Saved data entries
== Segment start ==

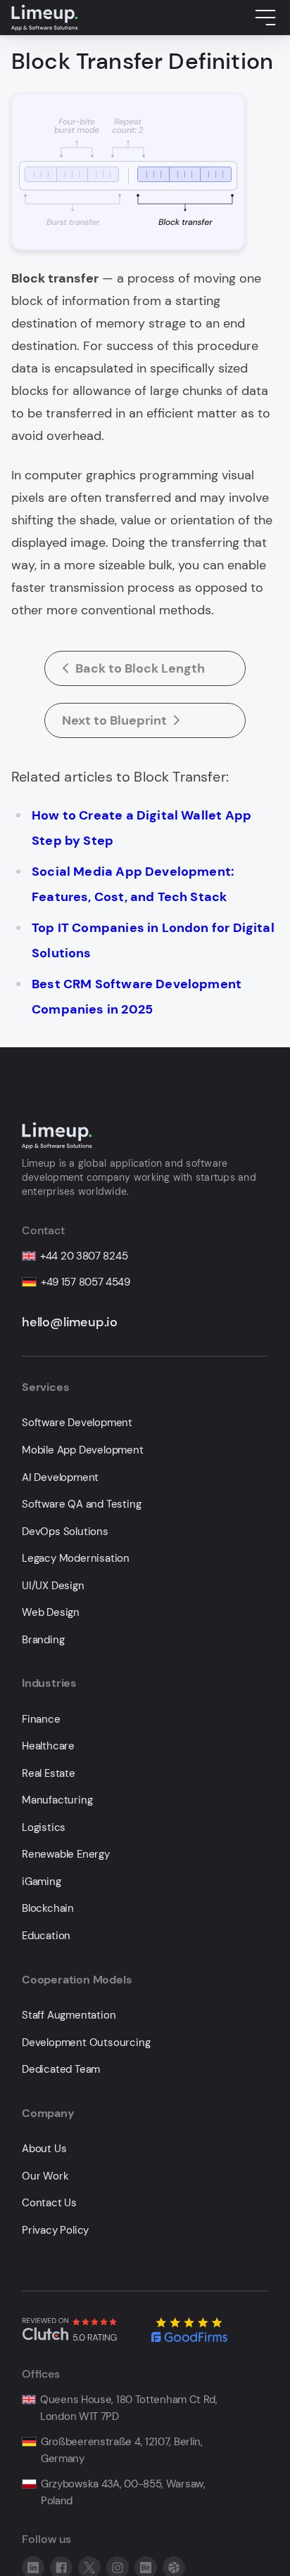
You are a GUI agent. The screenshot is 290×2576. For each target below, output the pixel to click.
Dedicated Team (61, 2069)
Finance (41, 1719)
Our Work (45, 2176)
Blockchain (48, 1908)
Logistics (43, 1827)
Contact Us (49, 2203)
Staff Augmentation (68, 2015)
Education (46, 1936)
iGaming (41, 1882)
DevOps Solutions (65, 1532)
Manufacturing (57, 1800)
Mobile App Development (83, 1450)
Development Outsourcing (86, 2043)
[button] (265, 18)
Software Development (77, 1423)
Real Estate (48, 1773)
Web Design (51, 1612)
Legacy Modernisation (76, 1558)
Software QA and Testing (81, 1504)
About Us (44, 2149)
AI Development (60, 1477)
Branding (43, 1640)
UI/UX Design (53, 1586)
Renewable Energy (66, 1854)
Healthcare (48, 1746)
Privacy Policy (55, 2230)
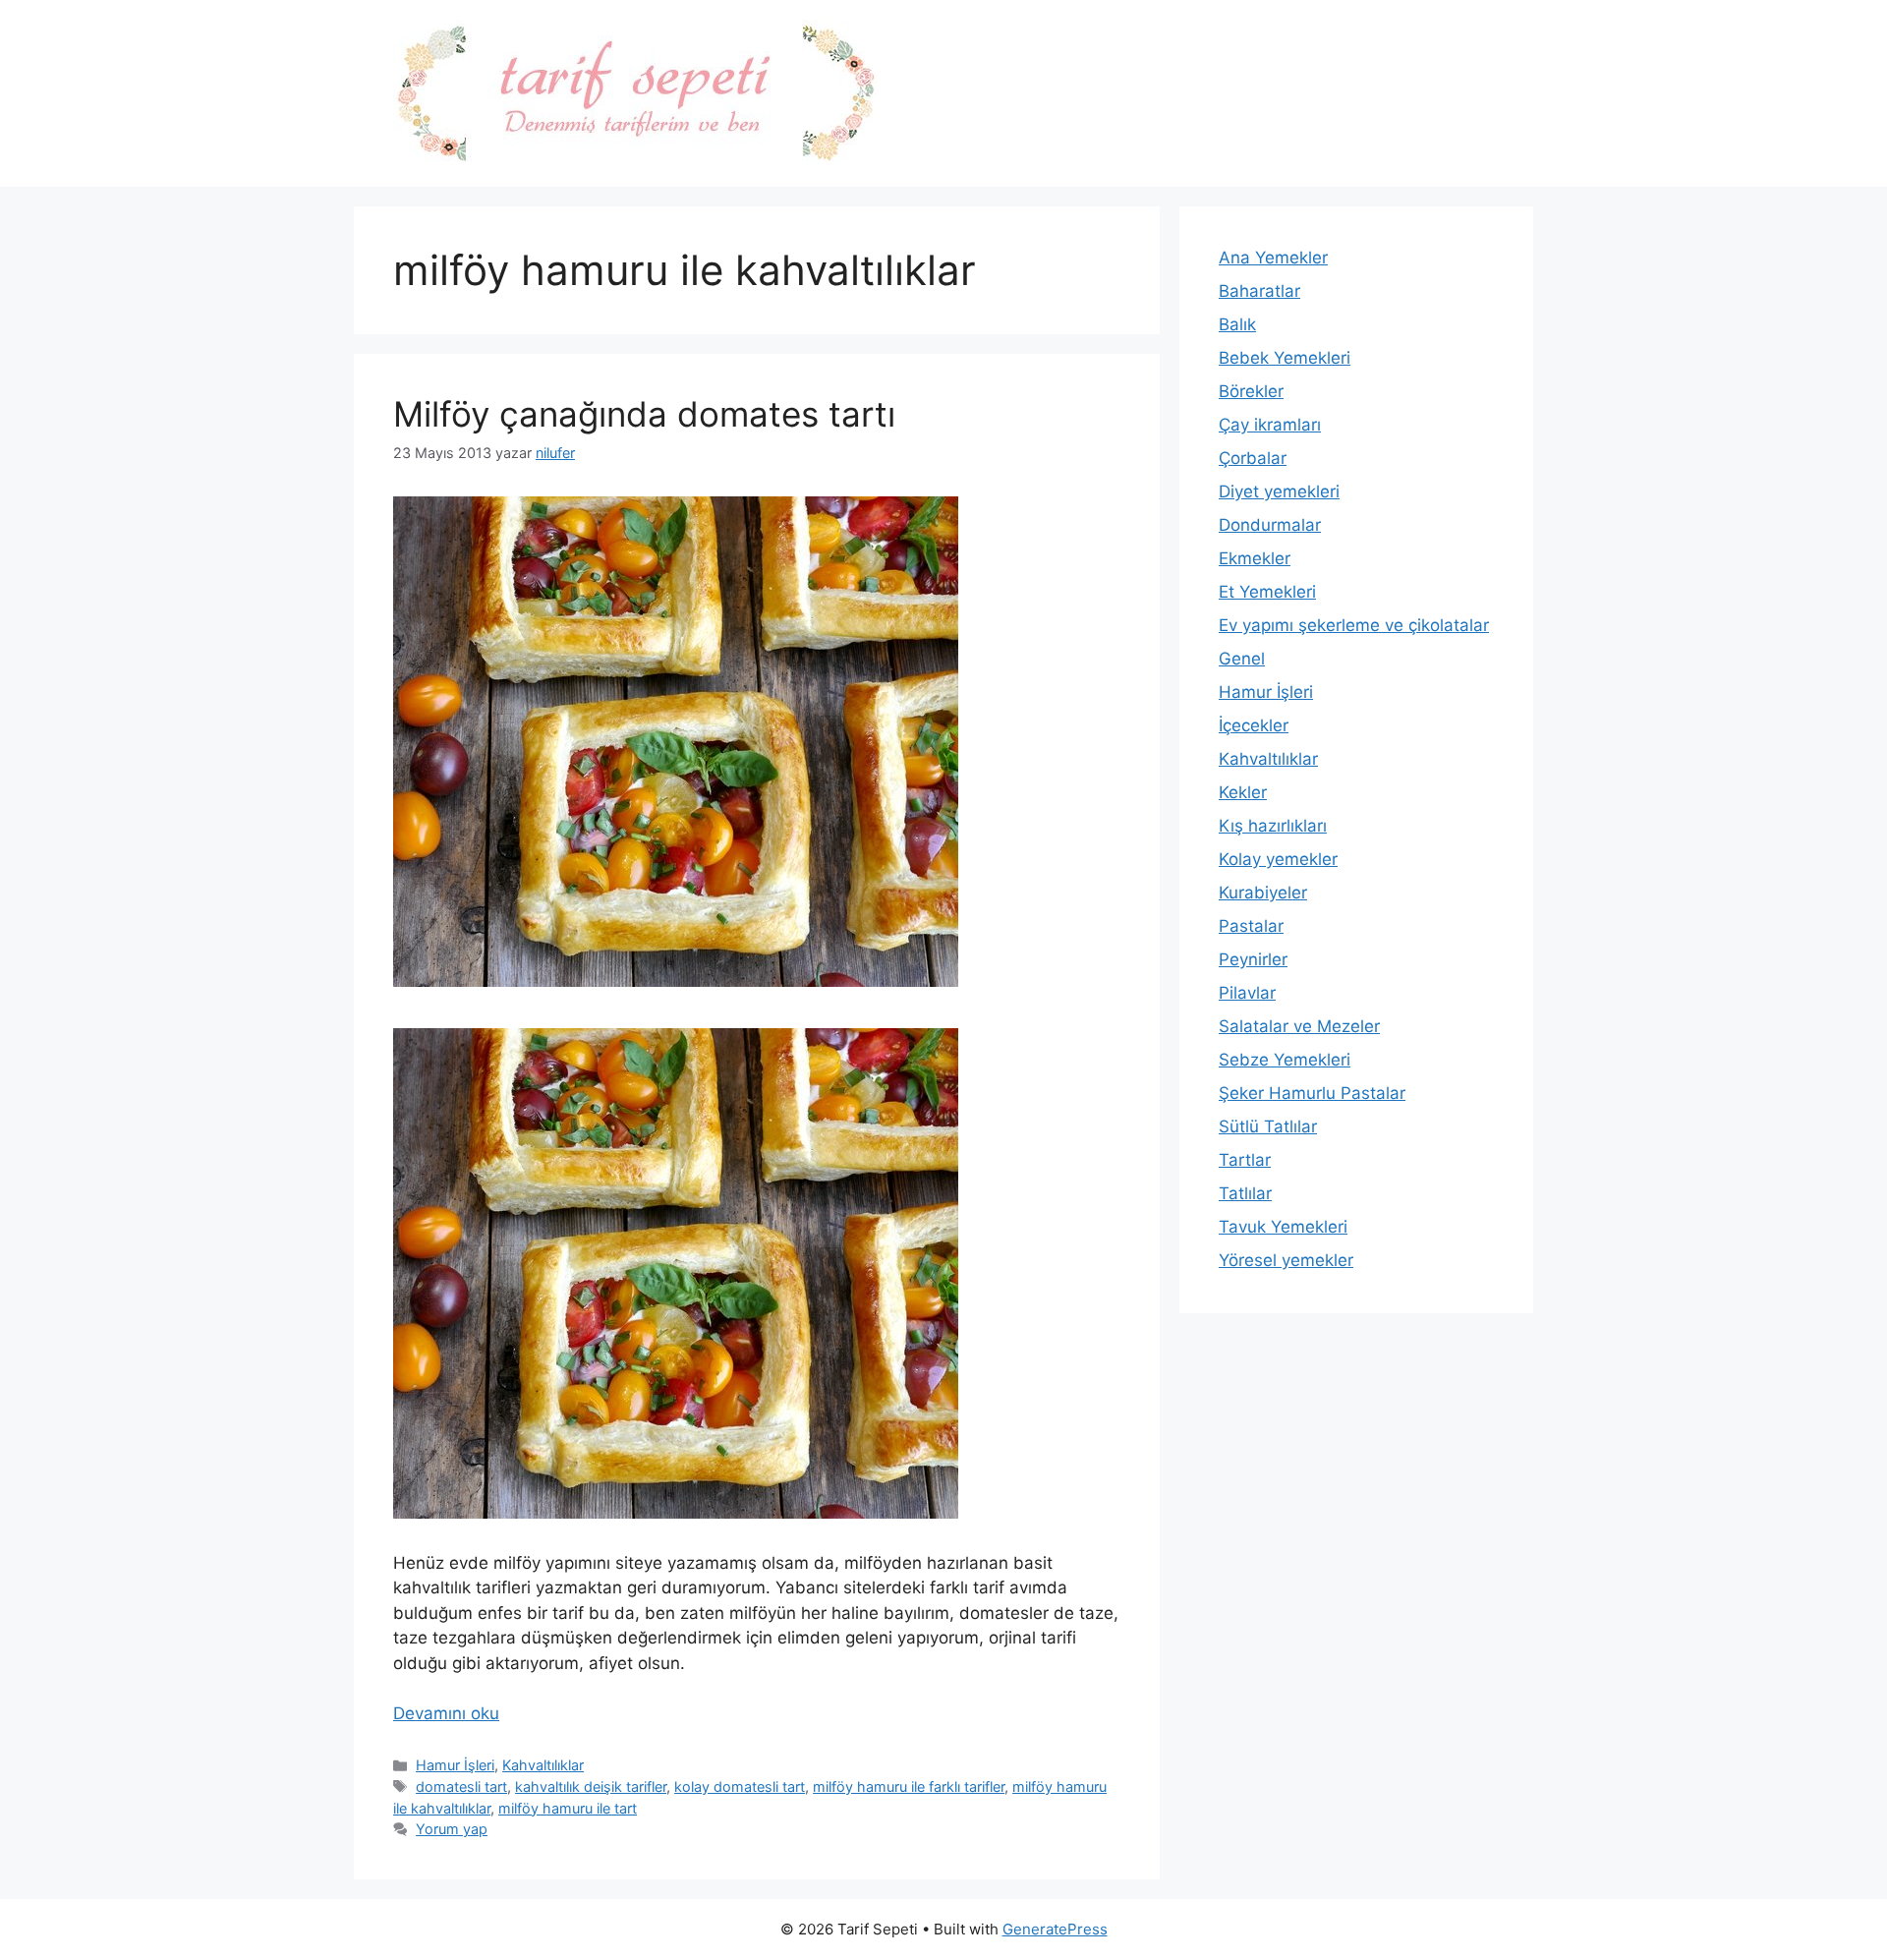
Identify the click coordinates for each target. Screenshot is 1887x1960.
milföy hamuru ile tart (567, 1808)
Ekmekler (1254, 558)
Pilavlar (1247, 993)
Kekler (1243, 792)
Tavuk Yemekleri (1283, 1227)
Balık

== Segment end ==

The required output is each record above, reproduced exactly, without its pictures.

You are a GUI agent. The screenshot is 290×2576. For each target below, output the pixel to click.
Dedicated Team (61, 2069)
Finance (41, 1719)
Our Work (45, 2176)
Blockchain (48, 1908)
Logistics (43, 1827)
Contact Us (49, 2203)
Staff Augmentation (68, 2015)
Education (46, 1936)
iGaming (41, 1882)
DevOps Solutions (65, 1532)
Manufacturing (57, 1800)
Mobile App Development (83, 1450)
Development Outsourcing (86, 2043)
[button] (265, 18)
Software Development (77, 1423)
Real Estate (48, 1773)
Web Design (51, 1612)
Legacy Modernisation (76, 1558)
Software QA and Testing (81, 1504)
About Us (44, 2149)
AI Development (60, 1477)
Branding (43, 1640)
UI/UX Design (53, 1586)
Renewable Energy (66, 1854)
Healthcare (48, 1746)
Privacy Policy (55, 2230)
Identify the click coordinates for each target. Screenshot is 1887x1960.
milföy hamuru ile tart (567, 1808)
Ekmekler (1254, 558)
Pilavlar (1247, 993)
Kekler (1243, 792)
Tavuk Yemekleri (1283, 1227)
Balık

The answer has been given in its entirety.